White House Indo-Pacific coordinator Kurt Campbell separately said during a think tank event the same day, "I can be very direct. Our policy has not changed and remains consistent".
Taiwan's leading newspaper called changes to the U.S. Department of State's fact sheet on Taiwan an indication of "a significant warming" in relations between Taiwan and the U.S., as Beijing denounced it as "political manipulation."
In Beijing, Zhao Lijian said that President Joe Biden needed to take "real actions" to show he opposes Taiwan's independence. "The US' latest modification of the fact sheet is a trick to obscure and write off the One China principle," he told reporters. "Such political manipulation of the Taiwan question and the attempt to change the status quo across the Taiwan Strait will hurt the U.S. itself."

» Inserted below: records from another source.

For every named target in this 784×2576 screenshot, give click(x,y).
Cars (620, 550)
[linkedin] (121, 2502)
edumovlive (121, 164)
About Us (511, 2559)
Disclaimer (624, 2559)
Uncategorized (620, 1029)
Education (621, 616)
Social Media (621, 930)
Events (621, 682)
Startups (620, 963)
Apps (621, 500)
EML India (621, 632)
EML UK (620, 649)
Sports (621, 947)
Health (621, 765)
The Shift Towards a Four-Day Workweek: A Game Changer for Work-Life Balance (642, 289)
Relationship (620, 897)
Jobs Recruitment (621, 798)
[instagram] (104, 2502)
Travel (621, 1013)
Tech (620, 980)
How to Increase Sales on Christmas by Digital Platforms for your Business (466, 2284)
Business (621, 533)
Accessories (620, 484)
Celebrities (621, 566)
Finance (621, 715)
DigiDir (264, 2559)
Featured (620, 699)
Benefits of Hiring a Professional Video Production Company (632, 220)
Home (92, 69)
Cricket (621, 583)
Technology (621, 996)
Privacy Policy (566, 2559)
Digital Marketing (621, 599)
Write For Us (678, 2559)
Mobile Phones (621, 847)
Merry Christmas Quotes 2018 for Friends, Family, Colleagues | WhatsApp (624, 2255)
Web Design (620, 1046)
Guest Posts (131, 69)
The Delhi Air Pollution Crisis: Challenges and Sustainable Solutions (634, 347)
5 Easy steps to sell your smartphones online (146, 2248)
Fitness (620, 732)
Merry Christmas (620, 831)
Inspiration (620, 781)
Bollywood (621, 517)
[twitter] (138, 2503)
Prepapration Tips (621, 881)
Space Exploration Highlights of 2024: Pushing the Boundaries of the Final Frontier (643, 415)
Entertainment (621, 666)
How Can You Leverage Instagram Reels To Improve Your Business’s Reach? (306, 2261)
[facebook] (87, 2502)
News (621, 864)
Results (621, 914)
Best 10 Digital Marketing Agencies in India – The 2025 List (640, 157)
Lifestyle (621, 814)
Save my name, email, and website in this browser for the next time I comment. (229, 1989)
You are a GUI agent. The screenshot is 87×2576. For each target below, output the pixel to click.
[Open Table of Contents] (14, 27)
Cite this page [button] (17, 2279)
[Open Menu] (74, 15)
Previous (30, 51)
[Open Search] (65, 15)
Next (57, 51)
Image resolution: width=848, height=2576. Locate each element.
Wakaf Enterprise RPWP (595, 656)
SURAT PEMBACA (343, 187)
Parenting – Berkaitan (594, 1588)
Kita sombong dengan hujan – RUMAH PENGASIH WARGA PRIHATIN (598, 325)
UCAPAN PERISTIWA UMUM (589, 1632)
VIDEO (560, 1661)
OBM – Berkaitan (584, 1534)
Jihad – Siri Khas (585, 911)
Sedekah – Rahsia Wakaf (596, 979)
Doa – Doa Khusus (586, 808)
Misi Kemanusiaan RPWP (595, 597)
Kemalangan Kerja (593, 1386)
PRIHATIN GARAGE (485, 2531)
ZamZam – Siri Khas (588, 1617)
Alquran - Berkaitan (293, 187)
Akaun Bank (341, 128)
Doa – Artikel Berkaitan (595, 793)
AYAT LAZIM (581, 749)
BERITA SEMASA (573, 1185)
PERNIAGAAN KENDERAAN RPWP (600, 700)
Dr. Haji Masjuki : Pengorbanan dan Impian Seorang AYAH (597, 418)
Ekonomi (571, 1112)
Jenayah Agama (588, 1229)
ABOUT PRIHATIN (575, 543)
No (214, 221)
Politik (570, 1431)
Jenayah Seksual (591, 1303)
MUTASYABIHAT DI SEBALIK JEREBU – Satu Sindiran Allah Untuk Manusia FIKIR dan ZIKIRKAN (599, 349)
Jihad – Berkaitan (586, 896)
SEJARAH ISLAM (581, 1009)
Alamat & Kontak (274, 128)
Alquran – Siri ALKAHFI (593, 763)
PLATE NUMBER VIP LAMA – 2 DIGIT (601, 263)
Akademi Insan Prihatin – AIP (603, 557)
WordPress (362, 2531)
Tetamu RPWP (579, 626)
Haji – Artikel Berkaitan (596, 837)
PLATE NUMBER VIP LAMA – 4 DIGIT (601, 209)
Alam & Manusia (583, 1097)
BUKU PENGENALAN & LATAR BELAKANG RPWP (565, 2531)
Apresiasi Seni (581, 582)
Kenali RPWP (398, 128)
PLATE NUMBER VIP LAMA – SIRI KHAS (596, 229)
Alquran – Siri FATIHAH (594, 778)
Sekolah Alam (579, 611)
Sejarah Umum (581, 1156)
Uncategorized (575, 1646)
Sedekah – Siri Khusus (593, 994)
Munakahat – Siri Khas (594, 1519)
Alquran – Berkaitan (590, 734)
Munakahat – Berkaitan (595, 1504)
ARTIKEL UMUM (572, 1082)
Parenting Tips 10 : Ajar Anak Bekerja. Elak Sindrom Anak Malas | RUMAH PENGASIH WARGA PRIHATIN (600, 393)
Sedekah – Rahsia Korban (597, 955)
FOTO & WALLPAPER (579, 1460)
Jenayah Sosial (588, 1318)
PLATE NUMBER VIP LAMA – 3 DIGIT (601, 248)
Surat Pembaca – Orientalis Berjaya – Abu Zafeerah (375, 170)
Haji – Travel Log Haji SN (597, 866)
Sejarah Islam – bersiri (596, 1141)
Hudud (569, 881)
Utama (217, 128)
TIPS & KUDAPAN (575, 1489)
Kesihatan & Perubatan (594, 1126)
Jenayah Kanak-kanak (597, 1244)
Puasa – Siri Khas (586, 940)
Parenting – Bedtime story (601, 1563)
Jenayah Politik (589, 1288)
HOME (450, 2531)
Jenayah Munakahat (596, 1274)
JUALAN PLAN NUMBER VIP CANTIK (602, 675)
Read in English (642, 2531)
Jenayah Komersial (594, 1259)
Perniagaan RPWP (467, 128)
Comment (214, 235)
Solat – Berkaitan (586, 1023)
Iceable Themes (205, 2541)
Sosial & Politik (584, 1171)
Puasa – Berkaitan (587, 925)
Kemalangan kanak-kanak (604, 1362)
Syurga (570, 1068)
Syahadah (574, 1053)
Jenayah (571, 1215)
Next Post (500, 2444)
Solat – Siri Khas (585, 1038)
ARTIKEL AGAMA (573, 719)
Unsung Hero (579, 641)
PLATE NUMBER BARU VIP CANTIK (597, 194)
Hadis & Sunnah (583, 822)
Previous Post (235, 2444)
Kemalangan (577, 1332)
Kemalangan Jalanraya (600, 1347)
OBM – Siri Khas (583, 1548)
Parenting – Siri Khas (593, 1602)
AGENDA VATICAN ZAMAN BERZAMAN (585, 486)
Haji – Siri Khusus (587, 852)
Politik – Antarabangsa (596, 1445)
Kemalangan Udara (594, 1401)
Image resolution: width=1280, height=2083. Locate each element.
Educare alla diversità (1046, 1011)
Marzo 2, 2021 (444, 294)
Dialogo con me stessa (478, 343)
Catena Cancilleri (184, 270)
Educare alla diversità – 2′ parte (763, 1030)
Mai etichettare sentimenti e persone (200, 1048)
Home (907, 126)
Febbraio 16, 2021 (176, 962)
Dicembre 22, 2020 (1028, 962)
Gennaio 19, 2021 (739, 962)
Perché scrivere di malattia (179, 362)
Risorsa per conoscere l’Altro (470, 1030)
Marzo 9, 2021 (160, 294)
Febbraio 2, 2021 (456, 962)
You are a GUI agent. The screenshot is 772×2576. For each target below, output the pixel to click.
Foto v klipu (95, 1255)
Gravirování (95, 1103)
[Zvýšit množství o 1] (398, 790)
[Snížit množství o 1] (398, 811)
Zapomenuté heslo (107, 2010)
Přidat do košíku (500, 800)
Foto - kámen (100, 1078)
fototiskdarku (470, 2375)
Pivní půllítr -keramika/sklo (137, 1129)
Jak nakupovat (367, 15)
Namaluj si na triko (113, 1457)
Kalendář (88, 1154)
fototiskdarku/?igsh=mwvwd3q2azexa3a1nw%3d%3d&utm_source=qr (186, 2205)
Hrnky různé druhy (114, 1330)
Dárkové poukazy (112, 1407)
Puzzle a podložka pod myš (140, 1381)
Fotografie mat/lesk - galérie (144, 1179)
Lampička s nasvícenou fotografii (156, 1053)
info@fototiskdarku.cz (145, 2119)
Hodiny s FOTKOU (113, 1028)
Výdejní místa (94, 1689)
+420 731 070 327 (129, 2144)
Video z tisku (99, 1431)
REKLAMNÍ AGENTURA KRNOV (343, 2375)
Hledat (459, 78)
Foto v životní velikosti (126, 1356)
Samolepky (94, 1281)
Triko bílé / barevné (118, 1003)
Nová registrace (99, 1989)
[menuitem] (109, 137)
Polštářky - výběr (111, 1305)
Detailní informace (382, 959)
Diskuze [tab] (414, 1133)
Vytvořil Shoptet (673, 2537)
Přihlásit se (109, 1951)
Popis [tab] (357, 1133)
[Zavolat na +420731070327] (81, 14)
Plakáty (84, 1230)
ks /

In the meantime, the U.S. Navy sent a ship through the Strait of Taiwan after China practiced military drills, sending 18 warplanes into Taiwan's air defense identification zone. The Chinese People's Liberation Army accused the U.S. of showing support for "Taiwan independence secessionist forces," as analysts worried that these tit-for-tat measures are part of the new normal.
Read more in "How to Avoid War Over Taiwan," by Zhang Tuosheng, an Academic Committee Member at the Center for International Security and Strategy at Tsinghua University.
In an ongoing campaign to replace imported technology with local alternatives, Beijing this week ordered central government agencies and state-backed corporations to exchange foreign-branded computers for local PCs that run on domestically developed software within the next two years. Earlier this month, staff in some companies were asked to turn in their foreign computers upon returning from their week-long May holiday, people familiar with the matter said. It's estimated that these exercises will eventually replace over 50 million PCs in the central government alone, marking one of China's most aggressive efforts to eliminate overseas technology from its internal systems since the push to do so began a decade ago.
With the precedent of similar mandates from the past few years, analysts are unclear if the new order will be carried out to scale. In 2020, the Chinese government announced it would replace all Windows-run PCs with the domestically created Linux bistro by 2022, but it's unclear if that's been accomplished.
Similarly, the White House, Congress, and federal agencies began ordering certain Chinese-made equipment be replaced from telecommunications and security networks in the U.S., citing national security threats, now three years ago. But due to delays, deferrals, and lack of funding, these orders have been mostly unaddressed and Chinese technology can still be found throughout the U.S., including the Department of Defense facilities. The Trump administration also attempted to ban popular social platforms from Chinese companies, such as Tik Tok and WeChat.
This week, however, the Biden administration drafted an executive order to respond more aggressively to the threats allegedly posed by Chinese companies that obtain the data of U.S. citizens. The proposal would give the Department of Justice vast powers to stop foreign adversaries from accessing Americans' personal data.